EXERCISE DESCRIPTION: Only one stretch of the listing below is wanted. Give it again exactly, from the line with "子育て・教育・文化 [button] (1220, 115)" through the line with "湯川村公共施設等総合管理計画 [PDFファイル／3.6MB] (926, 892)".

SUPPLIED DATA:
=== Section Start ===

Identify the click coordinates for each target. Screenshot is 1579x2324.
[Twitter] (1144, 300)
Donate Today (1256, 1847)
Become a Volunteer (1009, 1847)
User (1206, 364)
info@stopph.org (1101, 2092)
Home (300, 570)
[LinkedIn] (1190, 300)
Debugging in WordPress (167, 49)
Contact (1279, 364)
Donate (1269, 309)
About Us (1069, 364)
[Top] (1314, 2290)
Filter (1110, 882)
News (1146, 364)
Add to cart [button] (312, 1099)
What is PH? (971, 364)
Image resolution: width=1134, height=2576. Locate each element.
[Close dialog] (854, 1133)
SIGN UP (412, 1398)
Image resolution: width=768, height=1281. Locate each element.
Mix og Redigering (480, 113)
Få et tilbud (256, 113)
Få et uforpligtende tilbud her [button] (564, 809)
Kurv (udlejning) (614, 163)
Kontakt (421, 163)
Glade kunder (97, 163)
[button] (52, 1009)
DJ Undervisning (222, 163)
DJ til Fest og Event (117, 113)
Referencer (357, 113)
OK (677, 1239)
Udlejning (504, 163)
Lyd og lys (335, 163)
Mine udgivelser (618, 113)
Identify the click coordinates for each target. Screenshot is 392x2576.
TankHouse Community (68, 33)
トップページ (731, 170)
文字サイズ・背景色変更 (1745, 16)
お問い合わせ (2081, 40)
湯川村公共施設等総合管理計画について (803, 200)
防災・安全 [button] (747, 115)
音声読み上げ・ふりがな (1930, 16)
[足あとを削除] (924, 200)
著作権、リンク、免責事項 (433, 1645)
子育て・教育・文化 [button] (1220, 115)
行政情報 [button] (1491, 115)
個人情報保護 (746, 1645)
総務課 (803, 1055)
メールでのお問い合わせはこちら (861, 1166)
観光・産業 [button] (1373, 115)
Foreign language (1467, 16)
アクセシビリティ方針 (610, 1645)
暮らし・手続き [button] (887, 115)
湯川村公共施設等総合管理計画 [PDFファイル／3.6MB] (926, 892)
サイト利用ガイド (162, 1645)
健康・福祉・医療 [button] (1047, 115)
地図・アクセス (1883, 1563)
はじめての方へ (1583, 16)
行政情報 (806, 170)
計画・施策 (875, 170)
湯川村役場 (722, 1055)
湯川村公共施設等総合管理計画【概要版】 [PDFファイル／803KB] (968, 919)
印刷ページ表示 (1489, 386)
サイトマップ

=== Section End ===

WRITTEN ANSWER:
子育て・教育・文化 [button] (1220, 115)
行政情報 [button] (1491, 115)
個人情報保護 (746, 1645)
総務課 (803, 1055)
メールでのお問い合わせはこちら (861, 1166)
観光・産業 [button] (1373, 115)
Foreign language (1467, 16)
アクセシビリティ方針 (610, 1645)
暮らし・手続き [button] (887, 115)
湯川村公共施設等総合管理計画 [PDFファイル／3.6MB] (926, 892)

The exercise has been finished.